La maldición del ahogado
Mi casa
siempre ha olido a cloro, es el olor que me ha hecho sentir que estoy a salvo.
Mi madre no podía deshacerse del aroma de los productos de limpieza y yo misma
me desplazaba con destreza en una alberca repleta de ese aroma. Aprendí a nadar
a los cuatro años, clases que mi madre pagó limpiando casas de gringos. Mi
instrucción tenía como fin la pura supervivencia pues mi abuelo instauró la
maldición del ahogado, una maldición que me acompañaba desde que aprendí que
las palabras de mis labios servían para más que sustantivos.
Mi madre
creía que el enfrentamiento era la única respuesta posible para vivir: Tu
abuelo se ahogó; tu tío y tu padre también. Hay que aprender a nadar.
El agua me
llamaba con el hechizo extraño de lo peligroso. Mis compañeros no la respetaban
como yo lo hacía. Pese a que mi único objetivo al nadar consistía en evitar el
destino que mi madre me temía, pronto me volví muy buena. A los doce años el
entrenador me colocó una mano en el hombro, con un sentimiento paternal que
indicaba cierto orgullo en sus ojos. En mi estómago sólo pudo formarse un nudo
placentero.
Me llamo
Antonia, le dije a mi madre la primera vez que pude confesárselo. Ella se
encogió de hombros como si siempre lo hubiese sabido. Mi abuelo se llamaba
Antonio, mi padre también. Yo me llamo Antonia.
Los demás me
habían empezado a llamar así desde antes. Antonia
maricona, Antonia perra estúpida. El entrenador les hacía ¡chist! ¡chist!
para que guardaran silencio. Del otro lado, en una hilera de caderas suaves y
cuerpos diversos, se encontraban las demás chicas. Jamás tan ruidosas como el
grupo de ellos. Eran más amables conmigo y algunas trenzaban mi cabello en los
minutos de descanso. ¿Sabes si Ramón tiene novia?, preguntaban. Otras me veían
con algo parecido al asco y la lástima, pero se alejaban como si lo mío fuera
contagioso.
A los quince años, Ramón había
adquirido la complexión física que yo más temía. Espaldas anchas por la
disciplina que practicaba, piernas fuertes y rápidas. La altura ideal para
rozar con los dedos el final de la carrera. Pero mi cuerpo conservó siempre la
estructura enclenque de quien no comía suficiente. Era delgada, aunque alta, y
era fuerte, aunque suave.
Mi madre paseaba sus manos por mi
rostro cuando me iba de casa. Había una humedad en sus ojos que me recordaba a
la temporada de huracanes. Me persignaba y se aseguraba de que tuviera el
rosario alrededor de mi cuello, una promesa de que Dios me acompañaba en el
camino. Jamás le he confesado que no creo en Dios. De camino a la escuela
pasaba por la iglesia y la gente me veía como si encarnara a un monstruo.

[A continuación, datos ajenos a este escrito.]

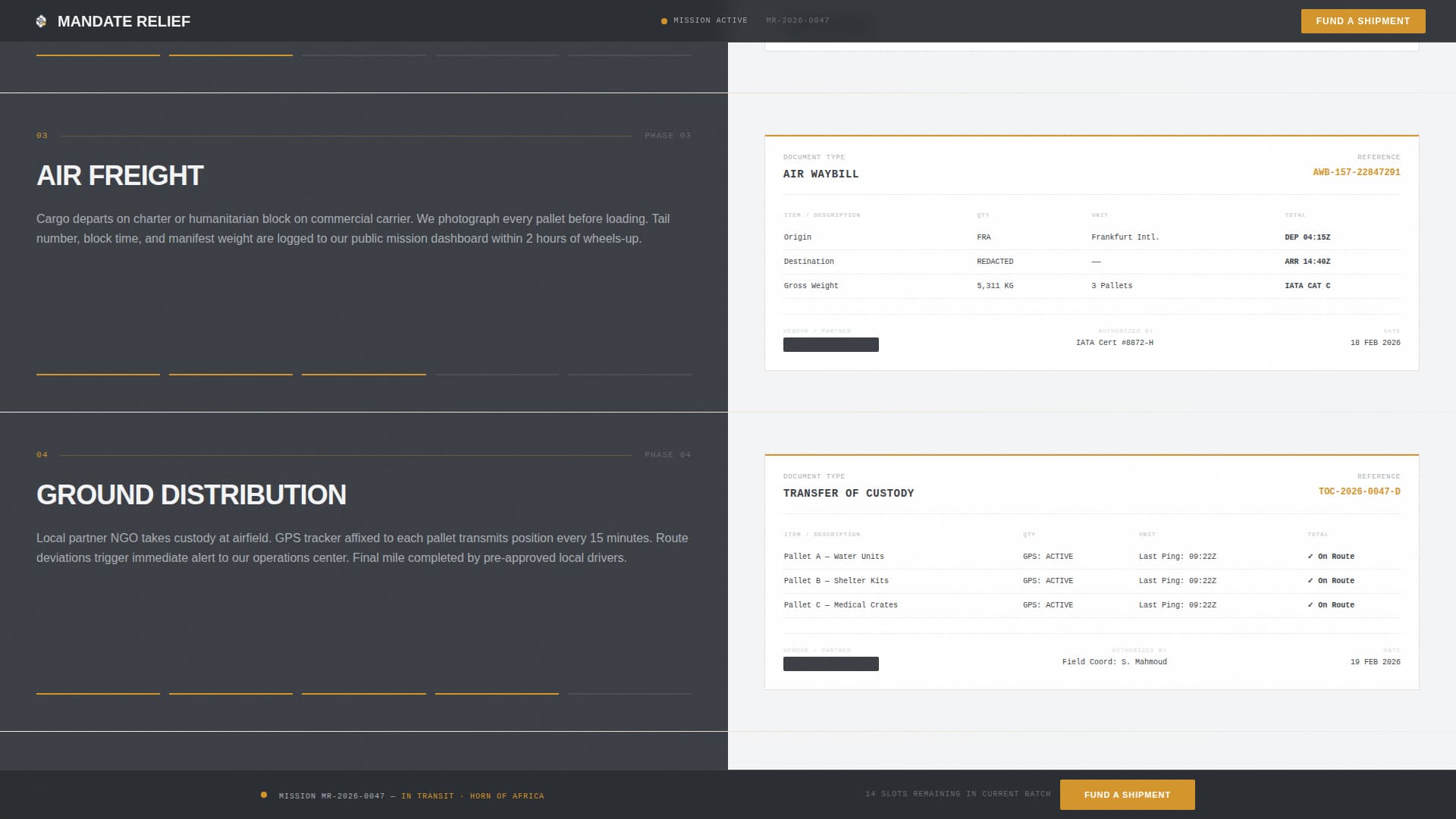Click the footer mission status dot
The height and width of the screenshot is (819, 1456).
[x=264, y=795]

Además, el único recuerdo que tenía de mi padre era el abrazo violento de un
borracho. Ella ya rezaba para ese entonces, y Dios no había hecho nada al
respecto.
La primera
vez que los vi en el río no me di cuenta de que eran ellos. Era muy pequeña y
mi madre había escondido todas las fotos que teníamos. La única que conservaba
era una de su hermano, ambos sonriendo a la cámara demasiado jóvenes como para
relacionarlos con su vejez. Caminábamos por el puente viendo la fila de carros.
Por ese entonces los carros me causaban más curiosidad que el paisaje del lado
derecho, donde se extendía la corriente de agua. Sin embargo, gire la vista
hacia abajo.
Eran tres
cuerpos, siempre dentro del agua, con la piel pálida y las cuencas amoratadas.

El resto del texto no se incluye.